Written request »
Copy out these rows line for line, unchanged.

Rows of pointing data

--- BEGIN ---

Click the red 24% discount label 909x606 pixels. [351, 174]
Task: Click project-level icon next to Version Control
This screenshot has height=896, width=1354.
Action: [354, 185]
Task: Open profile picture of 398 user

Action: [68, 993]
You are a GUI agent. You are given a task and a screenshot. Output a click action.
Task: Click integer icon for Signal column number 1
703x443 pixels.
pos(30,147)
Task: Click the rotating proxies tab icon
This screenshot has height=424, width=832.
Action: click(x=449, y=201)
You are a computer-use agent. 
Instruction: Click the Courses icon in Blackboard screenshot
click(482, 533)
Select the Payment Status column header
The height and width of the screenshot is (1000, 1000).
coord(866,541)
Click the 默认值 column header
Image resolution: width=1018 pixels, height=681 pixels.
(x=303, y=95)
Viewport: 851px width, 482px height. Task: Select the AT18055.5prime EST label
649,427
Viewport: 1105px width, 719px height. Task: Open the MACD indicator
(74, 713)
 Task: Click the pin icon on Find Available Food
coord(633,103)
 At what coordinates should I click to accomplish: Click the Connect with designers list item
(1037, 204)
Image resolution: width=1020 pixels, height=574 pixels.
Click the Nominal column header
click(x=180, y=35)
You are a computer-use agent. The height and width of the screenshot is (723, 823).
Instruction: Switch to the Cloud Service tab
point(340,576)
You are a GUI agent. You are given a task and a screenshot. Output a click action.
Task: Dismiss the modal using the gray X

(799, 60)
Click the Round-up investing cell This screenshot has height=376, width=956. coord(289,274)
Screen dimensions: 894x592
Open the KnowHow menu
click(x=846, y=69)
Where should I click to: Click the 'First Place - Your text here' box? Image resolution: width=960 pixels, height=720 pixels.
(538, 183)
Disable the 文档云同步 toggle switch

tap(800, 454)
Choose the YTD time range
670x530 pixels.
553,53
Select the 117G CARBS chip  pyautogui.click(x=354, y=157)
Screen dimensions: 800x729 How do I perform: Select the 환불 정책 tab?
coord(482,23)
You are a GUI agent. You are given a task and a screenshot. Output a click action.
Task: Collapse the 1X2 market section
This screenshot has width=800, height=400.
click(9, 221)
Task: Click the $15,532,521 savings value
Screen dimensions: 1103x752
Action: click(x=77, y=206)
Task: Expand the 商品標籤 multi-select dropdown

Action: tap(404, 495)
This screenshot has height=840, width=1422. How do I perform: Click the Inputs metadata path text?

--- END ---

Response »
Click the red 24% discount label 909x606 pixels. [351, 174]
Task: Click project-level icon next to Version Control
This screenshot has height=896, width=1354.
Action: [354, 185]
Task: Open profile picture of 398 user

Action: [68, 993]
You are a GUI agent. You are given a task and a screenshot. Output a click action.
Task: Click integer icon for Signal column number 1
703x443 pixels.
pos(30,147)
Task: Click the rotating proxies tab icon
This screenshot has height=424, width=832.
Action: click(x=449, y=201)
You are a computer-use agent. 
Instruction: Click the Courses icon in Blackboard screenshot
click(482, 533)
Select the Payment Status column header
The height and width of the screenshot is (1000, 1000).
coord(866,541)
Click the 默认值 column header
Image resolution: width=1018 pixels, height=681 pixels.
(x=303, y=95)
Viewport: 851px width, 482px height. Task: Select the AT18055.5prime EST label
649,427
Viewport: 1105px width, 719px height. Task: Open the MACD indicator
(74, 713)
 Task: Click the pin icon on Find Available Food
coord(633,103)
 At what coordinates should I click to accomplish: Click the Connect with designers list item
(1037, 204)
Image resolution: width=1020 pixels, height=574 pixels.
Click the Nominal column header
click(x=180, y=35)
You are a computer-use agent. The height and width of the screenshot is (723, 823).
Instruction: Switch to the Cloud Service tab
point(340,576)
You are a GUI agent. You are given a task and a screenshot. Output a click action.
Task: Dismiss the modal using the gray X

(799, 60)
Click the Round-up investing cell This screenshot has height=376, width=956. coord(289,274)
Screen dimensions: 894x592
Open the KnowHow menu
click(x=846, y=69)
Where should I click to: Click the 'First Place - Your text here' box? Image resolution: width=960 pixels, height=720 pixels.
(538, 183)
Disable the 文档云同步 toggle switch

tap(800, 454)
Choose the YTD time range
670x530 pixels.
553,53
Select the 117G CARBS chip  pyautogui.click(x=354, y=157)
Screen dimensions: 800x729 How do I perform: Select the 환불 정책 tab?
coord(482,23)
You are a GUI agent. You are given a task and a screenshot. Output a click action.
Task: Collapse the 1X2 market section
This screenshot has width=800, height=400.
click(9, 221)
Task: Click the $15,532,521 savings value
Screen dimensions: 1103x752
Action: click(x=77, y=206)
Task: Expand the 商品標籤 multi-select dropdown

Action: tap(404, 495)
This screenshot has height=840, width=1422. How do I perform: Click the Inputs metadata path text?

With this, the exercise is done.